Many Trichoderma spp. are successful plant beneficial microbial inoculants due to their ability to act as biocontrol agents with direct antagonistic activities to phytopathogens, and as biostimulants capable of promoting plant growth. This work investigated the effects of treatments with three selected Trichoderma strains (T22, TH1, and GV41) to strawberry plants on the productivity, metabolites and proteome of the formed fruits. Trichoderma applications stimulated plant growth, increased strawberry fruit yield, and favored selective accumulation of anthocyanins and other antioxidants in red ripened fruits.

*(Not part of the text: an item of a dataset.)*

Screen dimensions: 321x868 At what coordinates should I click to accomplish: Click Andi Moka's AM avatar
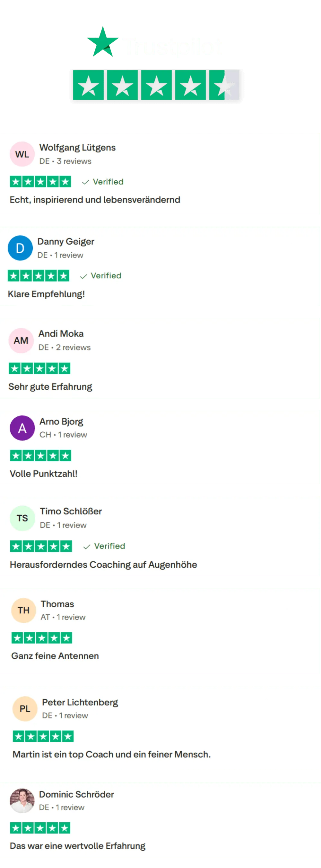pos(21,340)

Proteomic analysis of fruits harvested from the plants previously treated with Trichoderma demonstrated that the microbial inoculants highly affected the representation of proteins associated with responses to stress/external stimuli, nutrient uptake, protein metabolism, carbon/energy metabolism and secondary metabolism, also providing a possible explanation to the presence of specific metabolites in fruits. Bioinformatic analysis of these differential proteins revealed a central network of interacting molecular species, providing a rationale to the concomitant modulation of different plant physiological processes following the microbial inoculation. These findings indicated that the application of Trichoderma-based products exerts a positive impact on strawberry, integrating well with previous observations on the molecular mechanisms activated in roots and leaves of other tested plant species, demonstrating that the efficacy of using a biological approach with beneficial microbes on the maturing plant is also able to transfer advantages to the developing fruits.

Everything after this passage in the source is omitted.